Flowery words full of desires and greed
Proponents of rituals claim: “Vedic deities are celestial. The way they live and work is not evident to the senses. The results bestowed upon the performers and allied matters are all supra-worldly. They cannot be questioned or devalued, but should be accepted with full faith. There is nothing beyond the holy chants and sacred performance. Other Vedic sentences and statements are not true and should be summarily dismissed.”
The ritualists contend that all descriptions about the Soul in the body are purely eulogistic in nature. None should heed them at all.
Krishna affirms that they say all this solely because of the desire and greed that dominate their minds. They love and relish to hear the highlights of heaven. What an enjoyable abode is it, together with the thrills and delights available there! Who will not yearn for them, they ask.
Their desireful mind blinds their vision. What they verily get is birth and life again and again in this world together with the enjoyments already had and the scope for various activities and interactions.
Thus how can those whose mind is robbed by sensory delights hope to have a resolute intelligence? As are the world and secular delights, so are Vedas, their pronouncements and promises about a life hereafter and the extensive enjoyments to follow. All are but flowery flattery, with no fruit succeeding them. They at best only delude the human mind and intelligence and tie them down to things which are fictitious and illusory.
“In this buddhi-yoga, there is no craze for or adherence to any exclusive meditational absorption. The whole emphasis, on the other hand, is how to deal with activities and interactions wholesomely and well. ”
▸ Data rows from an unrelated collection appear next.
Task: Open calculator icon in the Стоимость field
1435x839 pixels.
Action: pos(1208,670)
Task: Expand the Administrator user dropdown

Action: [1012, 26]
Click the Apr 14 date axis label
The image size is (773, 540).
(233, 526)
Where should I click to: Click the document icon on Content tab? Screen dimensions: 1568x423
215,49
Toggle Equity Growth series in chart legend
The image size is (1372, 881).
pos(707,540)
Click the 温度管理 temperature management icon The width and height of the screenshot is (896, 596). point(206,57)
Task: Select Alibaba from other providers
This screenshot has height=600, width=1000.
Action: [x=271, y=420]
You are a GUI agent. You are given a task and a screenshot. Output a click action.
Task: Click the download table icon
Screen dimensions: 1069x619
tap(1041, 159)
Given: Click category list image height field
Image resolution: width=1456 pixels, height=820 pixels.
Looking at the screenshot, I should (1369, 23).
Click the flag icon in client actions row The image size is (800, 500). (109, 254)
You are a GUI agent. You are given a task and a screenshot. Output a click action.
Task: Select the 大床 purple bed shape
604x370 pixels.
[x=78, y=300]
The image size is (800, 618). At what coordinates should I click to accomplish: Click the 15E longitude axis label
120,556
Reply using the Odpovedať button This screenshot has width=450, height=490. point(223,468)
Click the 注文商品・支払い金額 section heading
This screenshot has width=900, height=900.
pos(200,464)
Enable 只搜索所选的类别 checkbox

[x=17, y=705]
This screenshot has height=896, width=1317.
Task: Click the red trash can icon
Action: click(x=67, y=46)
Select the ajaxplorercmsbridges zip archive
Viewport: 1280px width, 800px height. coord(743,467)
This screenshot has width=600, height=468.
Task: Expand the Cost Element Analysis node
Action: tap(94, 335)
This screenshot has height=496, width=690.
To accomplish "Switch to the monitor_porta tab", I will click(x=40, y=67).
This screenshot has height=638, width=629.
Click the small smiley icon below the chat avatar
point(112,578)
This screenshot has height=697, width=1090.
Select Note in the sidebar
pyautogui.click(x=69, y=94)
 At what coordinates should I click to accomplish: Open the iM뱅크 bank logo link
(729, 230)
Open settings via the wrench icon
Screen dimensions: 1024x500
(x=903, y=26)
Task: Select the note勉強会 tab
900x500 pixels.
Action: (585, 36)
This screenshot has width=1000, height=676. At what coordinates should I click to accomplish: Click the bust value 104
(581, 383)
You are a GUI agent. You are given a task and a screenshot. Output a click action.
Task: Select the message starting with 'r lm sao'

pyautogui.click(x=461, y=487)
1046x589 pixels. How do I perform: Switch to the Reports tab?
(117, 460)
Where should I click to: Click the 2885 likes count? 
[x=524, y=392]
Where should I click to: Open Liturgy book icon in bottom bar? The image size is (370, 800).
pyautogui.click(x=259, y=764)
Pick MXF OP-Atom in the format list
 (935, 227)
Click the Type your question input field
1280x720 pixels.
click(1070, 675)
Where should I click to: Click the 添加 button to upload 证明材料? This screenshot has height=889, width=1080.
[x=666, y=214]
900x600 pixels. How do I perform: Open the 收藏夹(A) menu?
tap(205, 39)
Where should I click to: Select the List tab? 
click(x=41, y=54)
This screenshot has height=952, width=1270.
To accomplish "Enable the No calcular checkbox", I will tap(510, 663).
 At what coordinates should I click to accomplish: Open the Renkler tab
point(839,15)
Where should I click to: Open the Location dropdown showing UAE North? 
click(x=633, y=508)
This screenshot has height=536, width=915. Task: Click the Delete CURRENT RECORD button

“The focus in karmayoga is the mind, and the effort consists in instilling into the performer yoga-buddhi. That is why it is called buddhi-yoga, not karma-yoga.”
“In buddhi-yoga, the only factor to count is the resoluteness of intelligence. Intelligence should remain firm and stable in its clarity and comprehension. It should not be shaken by any factor whatsoever.”
“The influence intelligence sheds in the mind is marvellous, subtle and deep. Mind can be acted upon by intelligence alone. That is why Krishna highlights buddhi, intelligence, and says it has to become clear, stable and resolute. ”
“The entire dissertation on rituals that Vedas provide, is like Palashakusuma, the flowering of Palasha tree. The tree will become full of flowers, with no leaf at all behind. But none of them will yield any fruit at all! ”
“Krishna assures that by pursuing this buddhi-yoga, one breaks through all bondage caused by intense activities. The message is aptly applicable not only to Arjuna but all those who are engaged in one or the other pursuit.”